Professor Brighthope says “This story illustrates one of the ongoing dilemmas in our current healthcare system, a system so desperately busy treating the pathological endpoints of disease, endpoints that have more and more people seeking medical care, waiting on hospital beds, queuing up for surgical interventions, that it has little hope of contemplating what got these people there in the first place. Which is not to say that such efforts are necessarily futile, or that a considerable amount of short term good is not being accomplished.
Nevertheless the system is so preoccupied with what the sociologist John McKinlay has called ‘downstream endeavors': (superficial categorical tinkering in response to almost perennial shifts from one health issue to the next), that it has little chance of actually resolving anything. The current system is so busy fishing people out of the river, that it has little time to contemplate causes, or implement prevention, or ‘upstream medicine.'
Professor Brighthope says “I am talking in extreme terms here, of course there are many conventional medical practitioners who do implement prevention, lifestyle reforms etc, but in the main its the complementary healthcare practitioners that are achieving these ends, even though they may not be receiving the acknowledgement they deserve, especially from surgeons. Although things are certainly changing, the situation remains a ‘two steps forward- one-step-back' progression at best. Up against the drug armamentarium of big pharma, nutritional supplements are often viewed as something of a novelty item, something to be toyed with but not to be taken all that seriously. They say “Patients deserve ‘something that really works', as opposed to a spurious concoction of vitamins and minerals, things that we should be getting from our diet anyway”. Nevertheless the medical conservatives are taking notice”

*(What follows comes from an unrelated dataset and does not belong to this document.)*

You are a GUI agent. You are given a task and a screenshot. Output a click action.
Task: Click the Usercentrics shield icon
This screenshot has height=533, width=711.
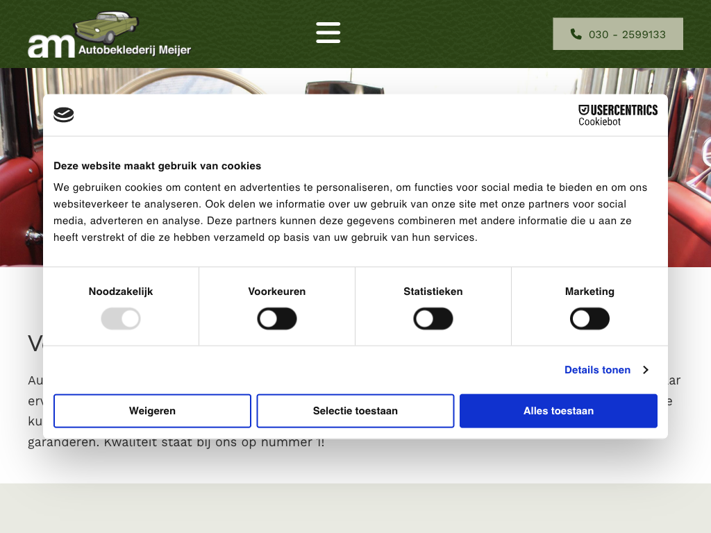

American Doctor Andrew Weil says that we need “An ‘upstream' model, that encourages individuals to ‘express ownership of their own health' rather than leaving it up for grabs, hoping that they will be saved by drugs and surgeons and the hospital system, and be resuscitated when they go under”.
New Zealanders are known for the ability to innovate and break new ground. When it comes to health we should not see the need for change as a threat but as a challenge that can be embraced in the best interests of all New Zealanders.